Lydia is waiting for them at the mouth of the podium exit.

Gander?
she asks.

Gander,
he replies. He passes the prisoners into her care, turns, and heads back to find Moss.

As he ploughs again through the tunnel, taking the left fork here, the right there, the voice grows stronger, is joined by another voice, and another.
Hurry,
they say.
Hurry, hurry
.

Who are you?
he asks as he runs.

The Kin,
they say.
We are the Kin
.

How do you know the way?

The Clan have had us here for a long time. We know the tunnels well. But hurry, now. There is much to be done.

So he hurries, alert for instructions, for the next sign of Moss and the prisoners. Back through the water to the podium exit and Lydia, then into the tunnels once more.

Now as he runs there is a loud boom, and the tubes of light in the ceilings go out. The tunnel is in darkness, and Colm can see nothing. He finds the wall with his hands, follows the roughness of it slowly. But the water is up to his waist now, and he is unsure how long he can do this.

Moss!
he calls.
Moss, are you far?

I don't know,
Moss replies.
I'm not sure where I am
.

Colm can hear Moss breathing, wonders if it is in the Inner Speech that he hears this, or if his friend is really that close. He hears then a whisper, one of the voices,
Remember who you are,
in the darkness. There is silence, a strangled commotion, then Moss's voice booms into the tunnel: ‘I am the Fire Keeper!' and the place is ablaze with light.
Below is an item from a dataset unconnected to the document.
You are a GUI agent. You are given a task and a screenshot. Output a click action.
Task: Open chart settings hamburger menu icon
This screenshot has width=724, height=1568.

‘Moss!' cries Colm. His friend is all fire, his eyes, his mien, the flaming torch in his hand. Moss roars again, ‘Fire Keeper!' then reaches in to a crevice where the wall has given way to the water. From within he tears
two wooden struts, wraps cloth from his back around them, touches them to the torch in his hand. They flare up, burning, bright. ‘Here,' he says, and passes them to Colm. ‘Take these and the people and hurry back,' he says. ‘I will be on the highest level.'

Again to the podium, to Lydia ecstatic with the news. ‘Fire Keeper!' she says over and over. ‘Of course!'

‘We're nearly there, Lyd,' Colm says. He gives her one of the torches, then charges back through the water. Stone from the ceiling crashes downwards.

Come, hurry, come,
the voices call. There are more of them now, he thinks. More of them, and they are louder too.
Almost there, almost done, hurry, hurry!

Colm takes the left tunnel, travels along with Moss's torch making plain the way. The tunnel makes a sharp ascent and as he reaches the crest he can see light ahead of him. He joins Moss as his friend struggles with the key in the lock of a cell door, struggles while the water level mounts, while the ceiling falls in sheets about them.

Hurry, hurry!
the voices say, and the key engages, the lock releases, and the door bursts open with a great force from the inside.

‘Storm Holder!' they hear, and they are met with the sight of the man previously seen only from above, he who had sat so still and quietly, eyes closed, mouth moving, hands gently in his lap. Now he stands, eyes aflame, chest expanded with the enormity of knowing, and a voice like the roar of a storm.